Cependant, les desiderata de l’administration Trump ne peuvent pas être considérés uniquement comme un simple alignement sur l’extrême droite israélienne ou un gage donné au gouvernement actuel en échange de son accord pour un cessez-le-feu avec le Hamas (en vigueur depuis le 19 janvier 2025). Le plan de Trump reflète également ce que certains sionistes chrétiens défendent politiquement depuis des décennies, sur la base d’interprétations spécifiques de la Bible.
Déplacer la population arabe pour séparer Arabes et Juifs, seul horizon de paix en Israël ?
L’idée de séparer deux peuples irréconciliables est présente dans les discours des sionistes chrétiens.
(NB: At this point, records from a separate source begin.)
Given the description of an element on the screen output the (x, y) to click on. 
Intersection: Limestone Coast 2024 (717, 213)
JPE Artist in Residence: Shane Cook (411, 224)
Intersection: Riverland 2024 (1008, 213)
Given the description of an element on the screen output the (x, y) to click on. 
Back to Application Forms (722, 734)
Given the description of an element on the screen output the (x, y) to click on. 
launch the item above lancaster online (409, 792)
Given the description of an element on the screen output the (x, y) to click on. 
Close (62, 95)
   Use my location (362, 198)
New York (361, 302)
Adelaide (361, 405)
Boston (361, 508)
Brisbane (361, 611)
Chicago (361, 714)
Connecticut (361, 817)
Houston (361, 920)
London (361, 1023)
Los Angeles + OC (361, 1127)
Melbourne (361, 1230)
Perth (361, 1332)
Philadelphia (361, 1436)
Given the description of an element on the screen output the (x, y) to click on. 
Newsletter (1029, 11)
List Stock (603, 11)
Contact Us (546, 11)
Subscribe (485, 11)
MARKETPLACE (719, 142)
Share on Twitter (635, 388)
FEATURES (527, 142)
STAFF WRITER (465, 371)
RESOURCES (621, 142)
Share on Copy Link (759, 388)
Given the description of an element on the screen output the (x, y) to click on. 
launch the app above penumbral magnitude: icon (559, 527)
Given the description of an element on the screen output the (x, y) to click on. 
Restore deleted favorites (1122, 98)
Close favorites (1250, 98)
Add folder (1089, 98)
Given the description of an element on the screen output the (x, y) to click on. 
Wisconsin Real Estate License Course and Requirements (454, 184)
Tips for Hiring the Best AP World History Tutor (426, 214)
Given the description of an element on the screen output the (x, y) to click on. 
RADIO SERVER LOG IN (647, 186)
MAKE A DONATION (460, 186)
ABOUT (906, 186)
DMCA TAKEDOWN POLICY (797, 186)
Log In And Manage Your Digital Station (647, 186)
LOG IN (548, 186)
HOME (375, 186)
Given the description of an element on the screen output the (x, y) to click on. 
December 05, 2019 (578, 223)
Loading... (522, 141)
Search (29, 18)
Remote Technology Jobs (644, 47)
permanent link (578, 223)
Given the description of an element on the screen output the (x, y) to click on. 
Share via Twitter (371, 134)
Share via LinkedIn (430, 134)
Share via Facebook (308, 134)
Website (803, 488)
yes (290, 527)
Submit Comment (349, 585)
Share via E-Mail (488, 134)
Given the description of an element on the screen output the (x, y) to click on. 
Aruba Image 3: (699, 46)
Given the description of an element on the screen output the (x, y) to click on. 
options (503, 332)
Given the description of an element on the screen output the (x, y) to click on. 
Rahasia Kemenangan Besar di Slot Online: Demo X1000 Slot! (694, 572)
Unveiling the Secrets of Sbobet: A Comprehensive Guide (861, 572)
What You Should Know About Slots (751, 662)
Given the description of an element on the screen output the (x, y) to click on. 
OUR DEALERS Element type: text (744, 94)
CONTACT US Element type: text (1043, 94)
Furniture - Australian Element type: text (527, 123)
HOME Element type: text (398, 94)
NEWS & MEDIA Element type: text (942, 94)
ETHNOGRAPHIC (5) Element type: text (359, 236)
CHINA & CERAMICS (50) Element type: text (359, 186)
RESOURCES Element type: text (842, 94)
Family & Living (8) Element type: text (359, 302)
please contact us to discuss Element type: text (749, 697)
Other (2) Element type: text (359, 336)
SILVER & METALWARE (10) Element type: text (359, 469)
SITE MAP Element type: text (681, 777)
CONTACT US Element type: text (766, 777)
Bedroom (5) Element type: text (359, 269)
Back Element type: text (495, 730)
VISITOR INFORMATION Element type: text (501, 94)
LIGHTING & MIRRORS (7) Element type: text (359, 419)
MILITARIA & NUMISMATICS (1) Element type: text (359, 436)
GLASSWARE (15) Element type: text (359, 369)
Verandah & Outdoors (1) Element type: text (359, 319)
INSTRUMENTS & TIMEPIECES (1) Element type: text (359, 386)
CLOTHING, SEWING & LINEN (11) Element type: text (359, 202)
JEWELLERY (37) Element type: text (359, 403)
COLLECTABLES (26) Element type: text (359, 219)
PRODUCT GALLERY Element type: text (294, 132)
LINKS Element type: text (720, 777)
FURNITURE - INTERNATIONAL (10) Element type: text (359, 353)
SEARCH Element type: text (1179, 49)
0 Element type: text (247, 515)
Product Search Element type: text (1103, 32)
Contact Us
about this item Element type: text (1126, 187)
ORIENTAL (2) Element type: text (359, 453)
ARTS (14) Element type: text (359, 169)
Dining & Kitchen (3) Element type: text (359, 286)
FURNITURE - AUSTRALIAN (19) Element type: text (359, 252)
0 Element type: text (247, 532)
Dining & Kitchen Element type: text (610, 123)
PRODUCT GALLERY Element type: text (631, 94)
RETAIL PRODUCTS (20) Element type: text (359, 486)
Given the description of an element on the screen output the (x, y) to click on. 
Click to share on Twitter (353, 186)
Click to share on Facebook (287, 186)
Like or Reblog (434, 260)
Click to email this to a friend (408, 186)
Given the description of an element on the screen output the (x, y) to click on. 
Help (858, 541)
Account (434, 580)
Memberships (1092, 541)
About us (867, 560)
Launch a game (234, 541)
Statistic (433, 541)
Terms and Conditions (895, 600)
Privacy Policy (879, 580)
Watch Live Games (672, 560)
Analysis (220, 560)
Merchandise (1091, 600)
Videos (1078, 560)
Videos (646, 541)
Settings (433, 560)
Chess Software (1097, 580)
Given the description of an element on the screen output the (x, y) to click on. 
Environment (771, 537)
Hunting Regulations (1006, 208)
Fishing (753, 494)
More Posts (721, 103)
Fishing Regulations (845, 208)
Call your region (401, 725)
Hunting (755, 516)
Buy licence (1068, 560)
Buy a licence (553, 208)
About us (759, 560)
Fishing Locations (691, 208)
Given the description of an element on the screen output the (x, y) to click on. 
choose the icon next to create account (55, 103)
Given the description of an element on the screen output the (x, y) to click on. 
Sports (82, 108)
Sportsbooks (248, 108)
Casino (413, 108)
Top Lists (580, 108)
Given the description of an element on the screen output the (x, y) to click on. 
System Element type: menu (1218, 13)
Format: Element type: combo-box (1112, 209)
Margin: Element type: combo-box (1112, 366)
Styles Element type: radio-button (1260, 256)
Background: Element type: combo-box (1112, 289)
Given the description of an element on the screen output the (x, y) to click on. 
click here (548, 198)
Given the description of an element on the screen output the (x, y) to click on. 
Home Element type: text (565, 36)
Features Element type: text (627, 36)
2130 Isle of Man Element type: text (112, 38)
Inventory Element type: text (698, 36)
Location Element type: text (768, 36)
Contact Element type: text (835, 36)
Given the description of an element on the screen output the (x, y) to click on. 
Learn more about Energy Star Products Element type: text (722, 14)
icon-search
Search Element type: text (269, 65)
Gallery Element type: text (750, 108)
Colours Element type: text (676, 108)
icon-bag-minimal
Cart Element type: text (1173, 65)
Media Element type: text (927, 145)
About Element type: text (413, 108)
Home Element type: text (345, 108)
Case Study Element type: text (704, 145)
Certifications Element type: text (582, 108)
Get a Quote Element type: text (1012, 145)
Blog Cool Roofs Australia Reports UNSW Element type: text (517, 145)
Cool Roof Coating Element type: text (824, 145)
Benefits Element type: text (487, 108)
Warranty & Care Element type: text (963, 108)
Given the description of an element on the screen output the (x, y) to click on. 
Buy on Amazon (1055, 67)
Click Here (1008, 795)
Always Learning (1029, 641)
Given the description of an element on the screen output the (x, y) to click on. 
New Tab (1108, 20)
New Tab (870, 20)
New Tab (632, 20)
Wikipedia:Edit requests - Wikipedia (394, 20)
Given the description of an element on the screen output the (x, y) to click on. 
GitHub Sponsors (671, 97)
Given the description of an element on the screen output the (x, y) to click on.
En 1988, en pleine Intifada, William Lovell Hull (1897-1992), un pasteur pentecôtiste canadien et fervent partisan d’Israël, a soumis un plan de paix à Yitzhak Shamir, premier ministre israélien et ardent défenseur du « Grand Israël », et à Joe Clark, secrétaire d’État aux affaires extérieures du Canada.
Pour Hull, la paix ne pouvait être acquise qu’en séparant physiquement les Juifs et les Arabes. Il tirait cette conclusion de son interprétation du récit biblique de Jacob et Ésaü, des frères jumeaux dont l’inimitié rendait leur coexistence sur la terre de Canaan quasiment impossible. Comme il est courant chez les chrétiens fondamentalistes, Hull établissait un parallèle entre les temps bibliques et l’actualité contemporaine, associant la terre de Canaan à l’Israël contemporain, Jacob aux Juifs et Ésaü aux Arabes.
Hull considérait la décision d’Ésaü de quitter Canaan et d’y laisser vivre son frère pour se rendre sur le mont Seïr, dans l’actuelle Jordanie, comme « le seul moyen de sortir d’une situation impossible ». C’est précisément sur cette séparation volontaire et consentie par Ésaü – associé aux Arabes – que le pasteur Hull faisait reposer tout son espoir pour parvenir à la paix en Israël.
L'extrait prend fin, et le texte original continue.